» GIVEN PASSAGE
──────────

For decades, veterinarians have considered—if only for a fleeting moment—the possibility of doing doggie daycare in, or right next door, to the veterinary hospital. It's a commonsense fit when it comes to medicine. The boarding and daycare facility is owned by a doctor of veterinary medicine, who's right next door to address issues that boarding staff identify while pet owners are away on vacation or at work.
The biggest wrinkle? Veterinary team members and veterinarians didn't get into this business to manage and staff kennels, or run dogs around a yard and avoid dog fights.
And the reality is the profit margins on a doggie daycare are, of course, lower than profit from high-quality medical products and services. Compare the profit-per-square-foot power of a hospital to the same equation for the boarding facility and weep.
The intrepid, client-minded veterinarian or practice manager, however, sees the appeal in the adjacent or in-facility doggie daycare: better dog training, better behavior issue monitoring, better comfort with the veterinary hospital (it's not the spooky, scary place) and, maybe best of all, bonding with pet-owning clients who see the veterinary hospital as the be-all, end-all resource for help with keeping pets happy and healthy.
That's how the team at Bigger Road Veterinary Center for Pet Health and Enrichment in Springboro, Ohio, sees it ...
The fun, client-friendly design of the leasehold satellite of the Springboro location was built to accommodate boarding, doggie day care and puppy training Montessori-branded sessions (click here to see the practice's website page about it). And, yes, there is just babysitting, but also an emphasis on useful training while the dogs are there, according to business manager Jesse Dorland.
"We do counter-conditioning for nail trims, exposure to syringes, standing on the scale," says Dorland. "And we really encourage pet owners to come once a week to the group training classes, to learn what the dogs learn during the day, so compliance is better at home."
Team members, inside and outside the day care and training team, see value for the dogs being in the hospital, says practice manager Kelly Capasso.
"That work was all borne out of trying to reduce stress with Fear Free at veterinary visits, so these puppies all work over the medicine side," Capasso says. "That's a great benefit, bonding for pet and client to the hospital, especially for puppies."

──────────

» WHAT YOU HAVE TO DO
Reproduce word for word the stretch of the doggie daycare article from "The intrepid, client-minded" through "happy and healthy.". None of the entries are needed here.

» EXERCISE DATA
──────────

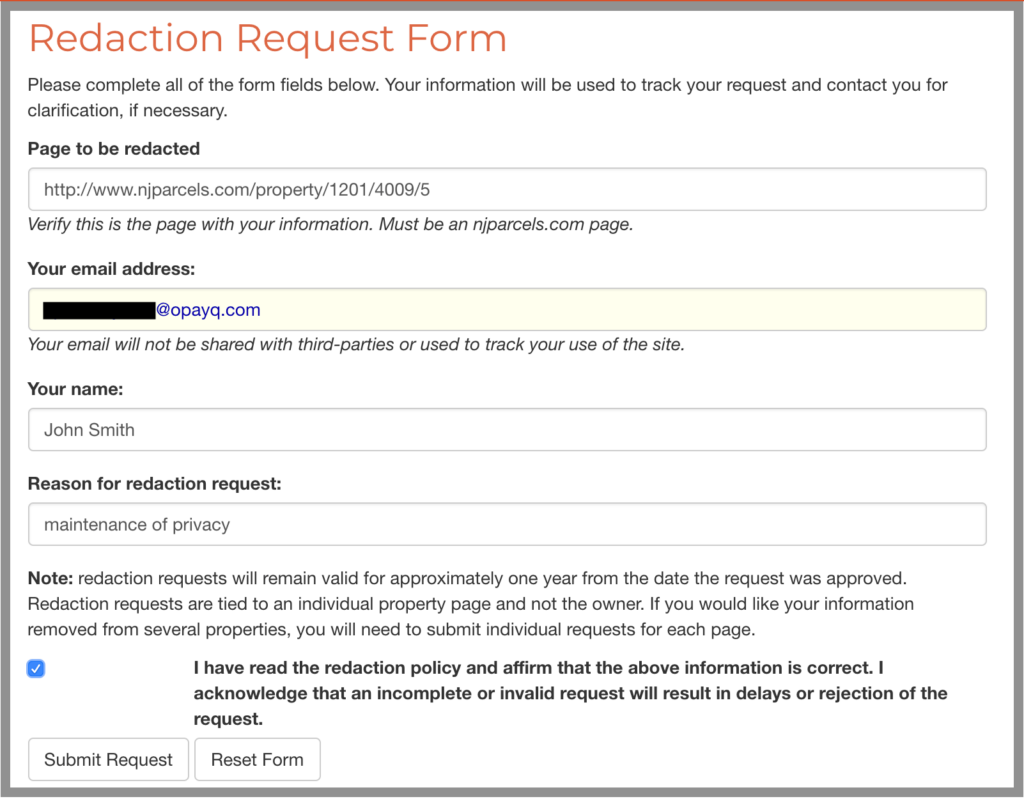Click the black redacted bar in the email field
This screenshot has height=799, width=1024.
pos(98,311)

──────────

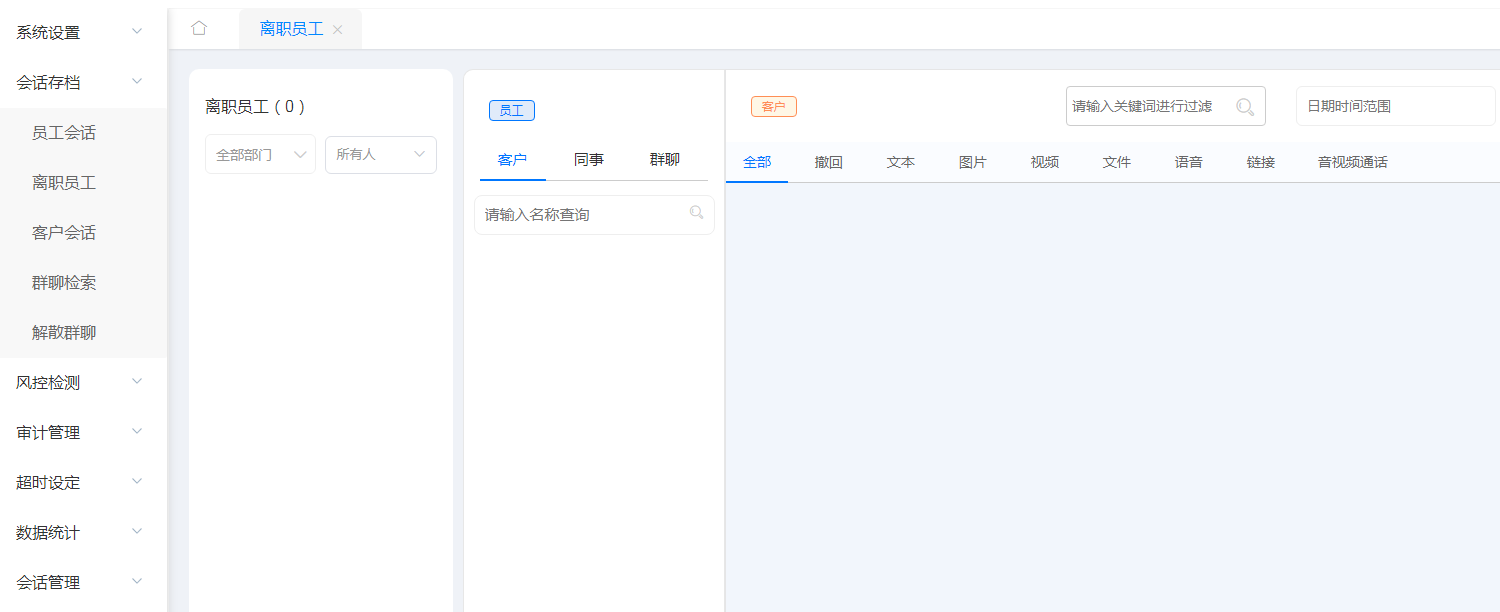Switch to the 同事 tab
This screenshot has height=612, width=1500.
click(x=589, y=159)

──────────

» EXPECTED ANSWER
The intrepid, client-minded veterinarian or practice manager, however, sees the appeal in the adjacent or in-facility doggie daycare: better dog training, better behavior issue monitoring, better comfort with the veterinary hospital (it's not the spooky, scary place) and, maybe best of all, bonding with pet-owning clients who see the veterinary hospital as the be-all, end-all resource for help with keeping pets happy and healthy.